Facebook’s Beheading Videos

The Independent: 24th October 2013

It is now the most infamous of images. A kneeling woman has her throat slashed horizontally by a man in a mask – her mouth rent in agony, her eyes rolling back into her head. Unsurprisingly, the realisation that Facebook had relaxed its informal policy against uploading films showing beheadings was met with the usual confused furore that normally accompanies any change to the company’s rules and regulations.

Yet while online privacy and censorship are concerns that exert a consistent if light pressure on the minds of many web users, the possibility of seeing something so gruesome that it will stay with you for the rest of your life, etching, as Dr Arthur Cassidy described, a “permanent trace” in your mind, should be a particularly acute concern for members of the site. In 2009, Caitlin Moran, a columnist for the Times, wrote of accidentally viewing a film that creeps the net under the title ‘3 guys 1 hammer’. One of the ‘guys’ in question is shown being methodically eviscerated by the two others: a pair Ukrainian teenagers who later became infamous under the moniker of the Dnepropetrovsk Maniacs.

The full experience of watching this film can, presumably, never be summed up in one sentence, but the title of her piece, which I recommend reading if you should ever become curious about the film, should be enough to give you an idea of the effects of chancing upon such a video: “It took 1 min 47 seconds for my memory to become host to a horror that will never go”. Elsewhere on the web, chat boards are choked with comments chalked up by people listing the video as the one thing they wish they could ‘unsee’.

It’s strange, then, that Facebook’s main concern when it comes to videos that depict graphic violence is simply that they do not ‘celebrate’ the content they show. Following complaints from a huge number of public bodies and individuals, including David Cameron, the site has clarified their policy to state that they will ‘take a more holistic approach surrounding a violent image or video, and will remove content that celebrates violence’.

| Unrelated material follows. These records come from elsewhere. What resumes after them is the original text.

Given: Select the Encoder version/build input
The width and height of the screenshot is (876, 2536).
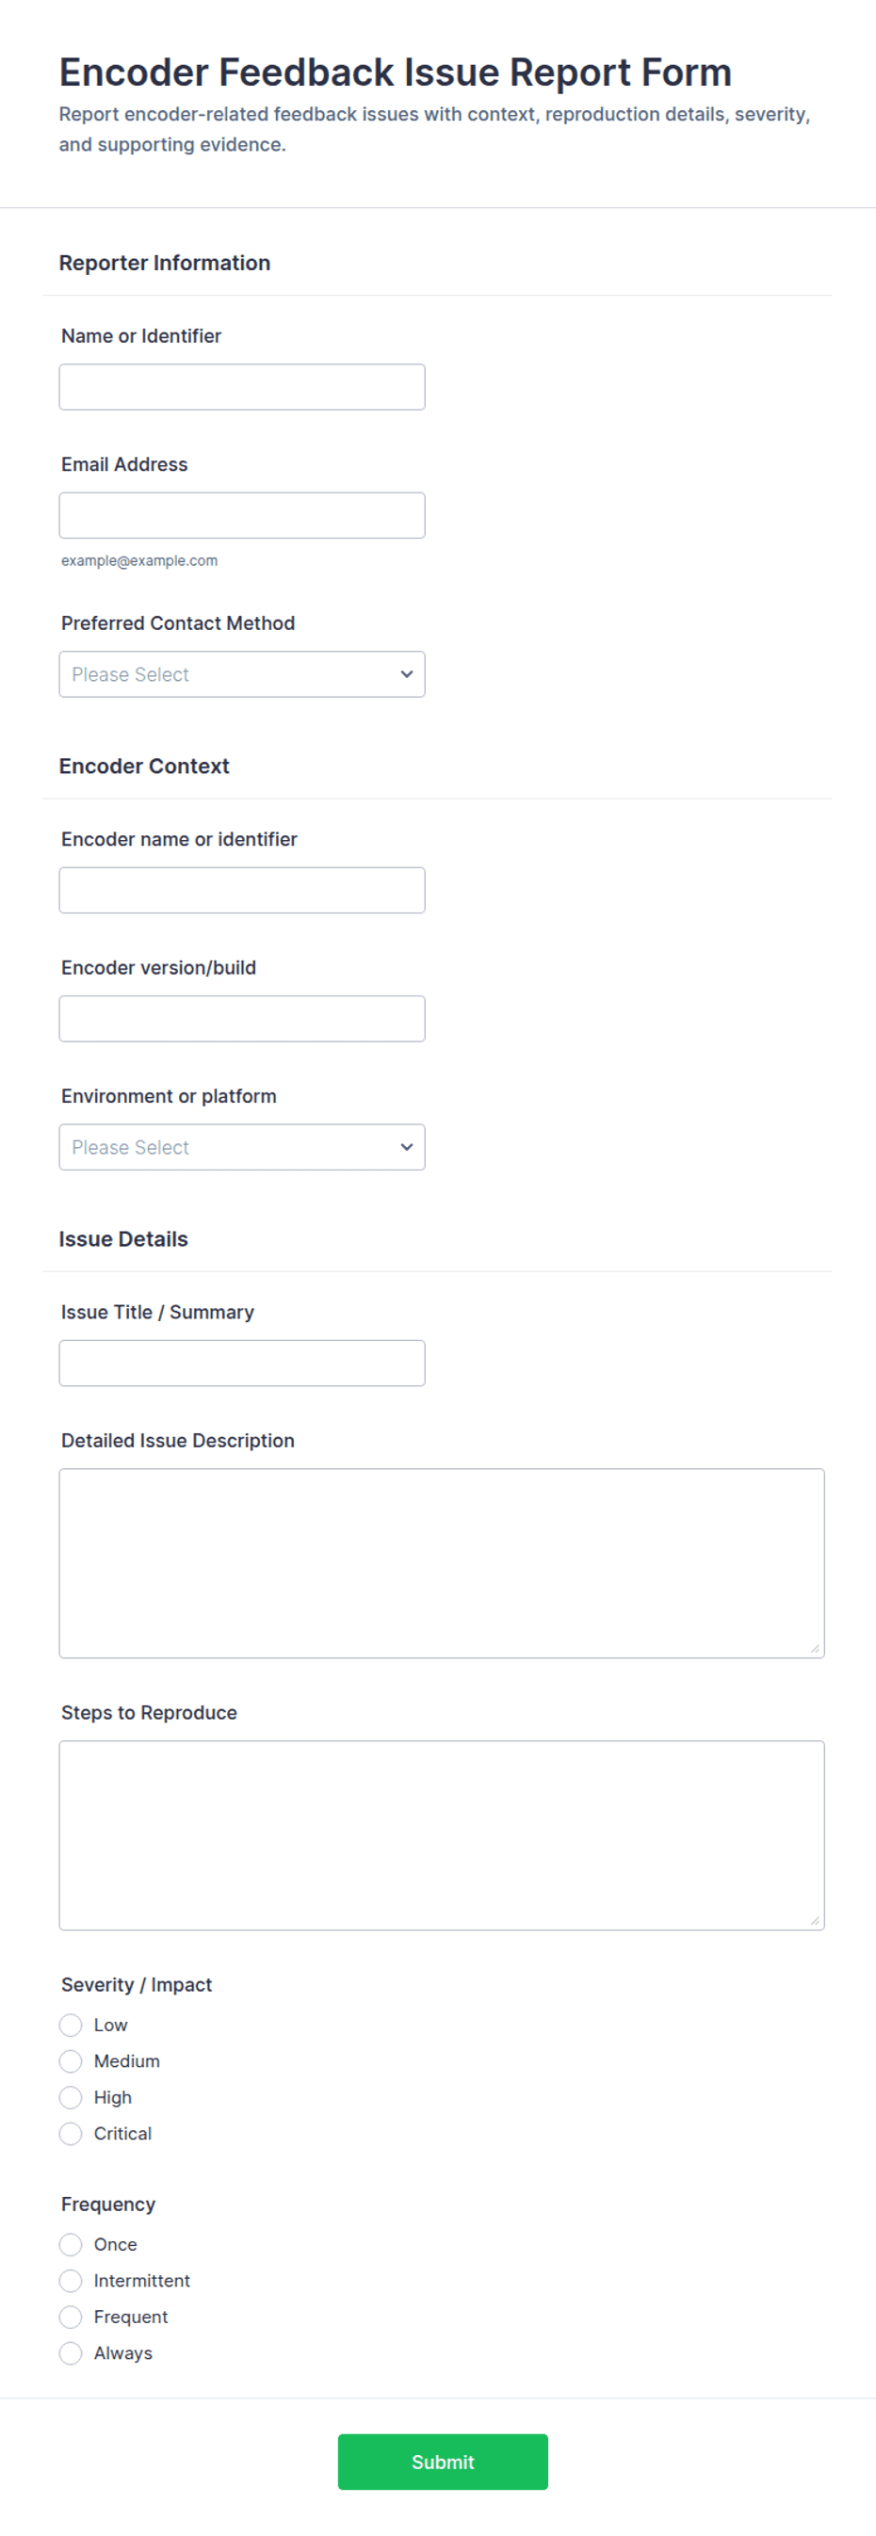Looking at the screenshot, I should 242,1019.
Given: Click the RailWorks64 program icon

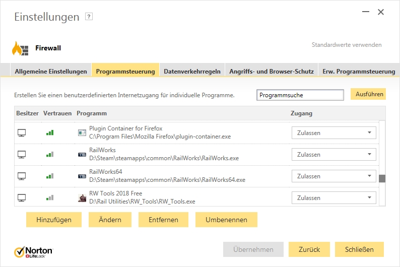Looking at the screenshot, I should click(82, 176).
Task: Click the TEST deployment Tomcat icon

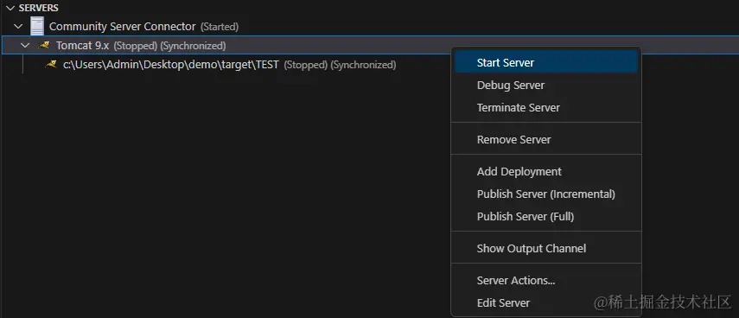Action: [51, 65]
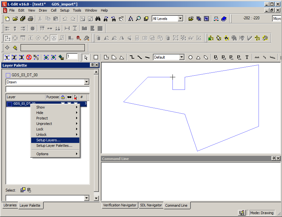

The site has also said that it will ‘consider whether the person posting the content is sharing it responsibly’, and ensure that it is accompanied by suitable warnings. While I support this ‘suck it and see’ approach as a way to ensure that user-generated content is not censored, I’m left wondering whether Facebook will be able to ever police its enormous population in this way – and whether the context of the original posting is the right thing to take into account in this situation.

In the case of the video that kicked off the current news-tangle, I’m left not with a a burning concern for context  – but rather an overwhelming wish to ‘unsee’.